おてごろ物件、ふたりの新居 6
魔生物は人間に対して友好的でもありませんが、別段敵対もしていません。
ただ一部の魔生物が人肉を好んだり血を啜るのが趣味だったりするだけで。まあ、唯一魔生物に近い知性がありますし、その想像力は目を瞠る物がありますから、一番の観察対象ではあります。
実を言うと本部や支部にも、少数ですが人間が居たりします。
彼らは孤児で、大抵は赤子の頃に物好きな方に拾われて来ます。研究員、小間使い、あるいは研究対象として魔連に居る訳です。大人になってからだと怖がったり忌避感があったりで大変なので、拾っていいのは物心つかない子供だけ、という決まりになってますね。
ちなみに魔連の建物内は特定場所以外での戦闘・暴力行為は禁止なので、侵入者でもない限りいきなり食べられはしません。ちなみに現在まで侵入者数はゼロです。

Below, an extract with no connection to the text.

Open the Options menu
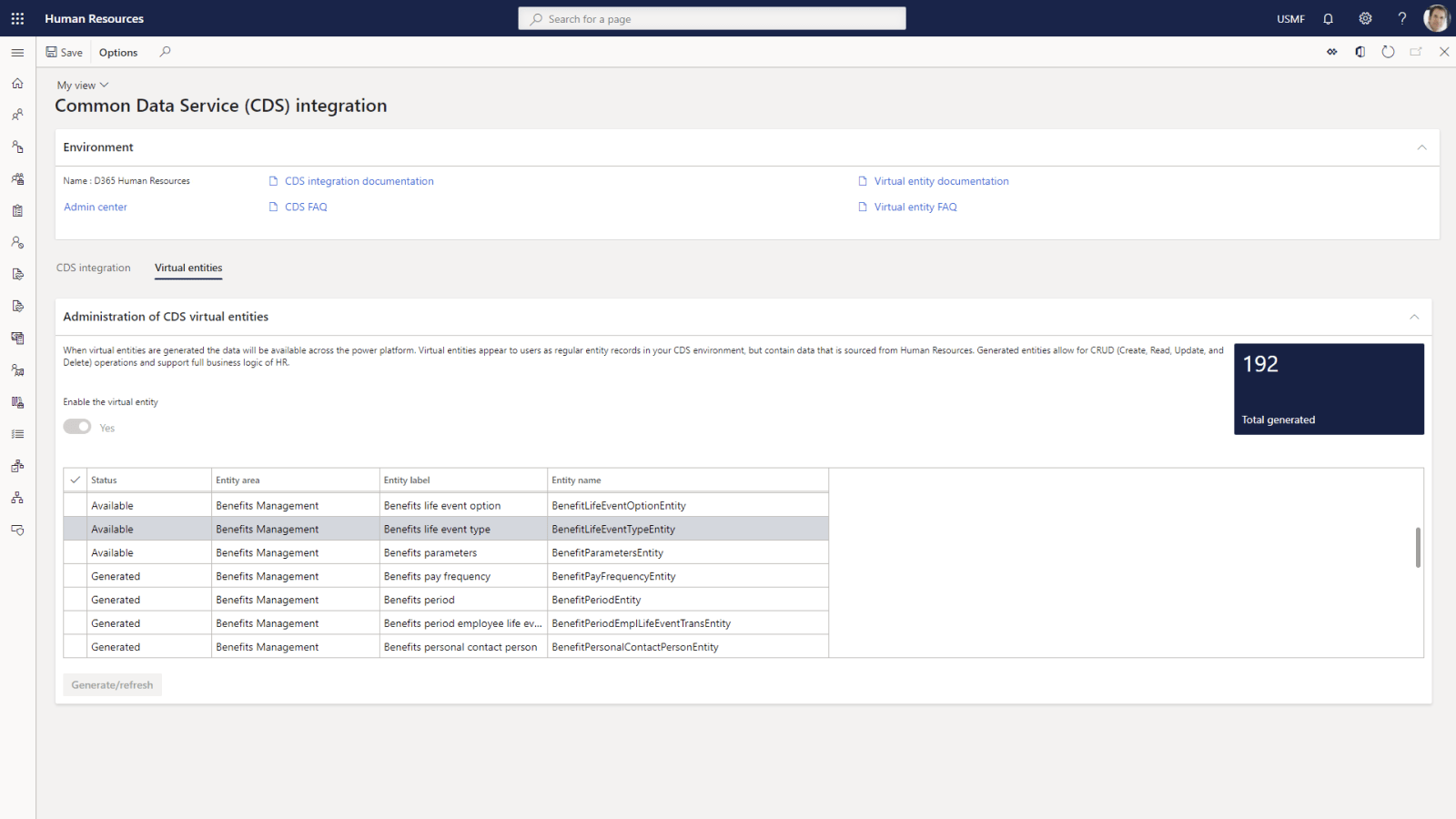Viewport: 1456px width, 819px height. click(x=117, y=52)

なので、アンクさんの奇妙な発明品に引っ掛からなければ世界一安全な場所でしょう。あ、核も耐えられるつくりになってますからね!
それはともかく!
「あーぶぶぶぶぅぶっ」
人の背中に口をつけて息を吹くのはやめてください!
「ぅうぶぶぶぶっ」
ちょっ、わたしの毛並みが! よだれが!
「あーぶっぶぶーにゃあ」
い、いやあああああ!!
――よくこんな面倒な生物を拾えますよね!?
慈愛のカタマリじゃないですかっ、赤ちゃん拾ってくる方々!
あ、ちなみに育てるのは善意の魔生物ですが、居なかった場合本人が子育てする事になります!
「にゃぁーあ」
わたしの鳴き真似をしながら、尻尾をがっしり掴んでいる赤ちゃん。
振り向いて、攻撃しようかなとちらりと思いましたが。
……無理です。無理ですこんな……! い、いえ、なんといいますか、アリに噛み付かれて本気で起こるのも馬鹿らしいということで。
け、けして可愛いとか思ってませんからね!
……どうしましょう……本当に。
とりあえず尻尾は諦めて、赤ちゃんに向き直ります。
幼いながらなかなか整った顔立ちで、にこにこと笑うと目尻がくいっと上がり、えくぼが出て、……すいません、可愛いです……う、ううっ。
「にゃにゃ」
ママじゃないです。
……まあ、こんな場所に息子捨てていけるトンデモな方が母親では可哀想なので、ちょっとなら呼ばれてあげても、い、いいです。
でもラオムさんの前で呼んだら怒りますよ!
「あぅ?」
……言ってもわかりませんか。
まあ、いいです。いいですよもう……はい。
魔連孤児保護制度
時折拾われてくる人間の孤児のために作られた制度。
決まりや備考は以下。
・生後1年半以下と見られる子供に限る
・魔連の施設内から外出するには審査の上、1名以上の魔生物が同伴すること
・研究対象にする場合は十分な安全確認を行う
・年に一度以上の健康診断を行うこと
・原則として扱いは保護生物だが、戸籍は得られる。
・保護した者、または希望者が後見人となり、12歳まで育てる。
・自動翻訳、発信機、簡易魔法術登録・発動装置、身分証明などを兼ねたアクセサリーの着用が義務付けられる。外した場合は罰が下る。
現在保護されている人間は500人前後。
戦時中などは急増し、第二次世界大戦前後には一万人ほどにも膨れ上がった。